Characterization of inflammatory responses to eccentric exercise in humans

Eccentric exercise commonly results in muscle damage. The primary sequence of events leading to exercise-induced muscle damage is believed to involve initial mechanical disruption of sarcomeres, followed by impaired excitation-contraction coupling and calcium signaling, and finally, activation of calcium-sensitive degradation pathways. Muscle damage is characterized by ultrastructural changes to muscle architecture, increased muscle proteins and enzymes in the bloodstream, loss of muscular strength and range of motion and muscle soreness. The inflammatory response to exercise-induced muscle damage is characterized by leukocyte infiltration and production of pro-inflammatory cytokines within damaged muscle tissue, systemic release of leukocytes and cytokines, in addition to alterations in leukocyte receptor expression and functional activity. Current evidence suggests that inflammatory responses to muscle damage are dependent on the type of eccentric exercise, previous eccentric loading (repeated bouts), age and gender.
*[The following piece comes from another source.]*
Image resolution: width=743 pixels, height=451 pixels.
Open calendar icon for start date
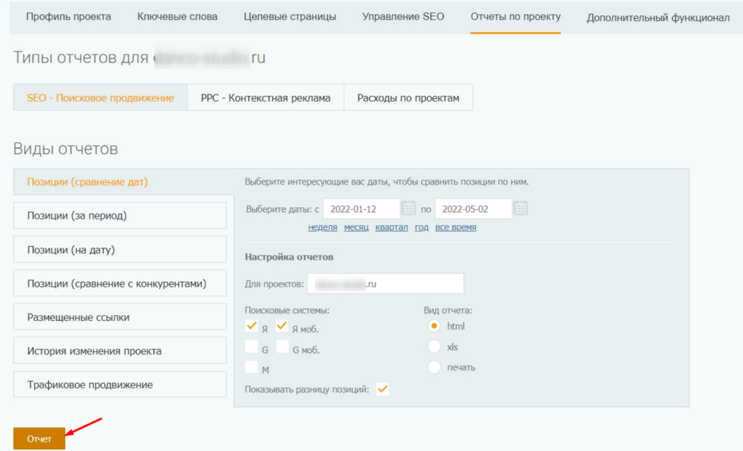coord(409,208)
Circulating neutrophil counts and systemic cytokine responses are greater after eccentric exercise using a large muscle mass (e.g. downhill running, eccentric cycling) than after other types of eccentric exercise involving a smaller muscle mass. After an initial bout of eccentric exercise, circulating leukocyte counts and cell surface receptor expression are attenuated. Leukocyte and cytokine responses to eccentric exercise are impaired in elderly individuals, while cellular infiltration into skeletal muscle is greater in human females than males after eccentric exercise. Whether alterations in intracellular calcium homeostasis influence inflammatory responses to muscle damage is uncertain. Furthermore, the effects of antioxidant supplements are variable, and the limited data available indicates that anti-inflammatory drugs largely have no influence on inflammatory responses to eccentric exercise. In this review, we compare local versus systemic inflammatory responses, and discuss some of the possible mechanisms regulating the inflammatory responses to exercise-induced muscle damage in humans.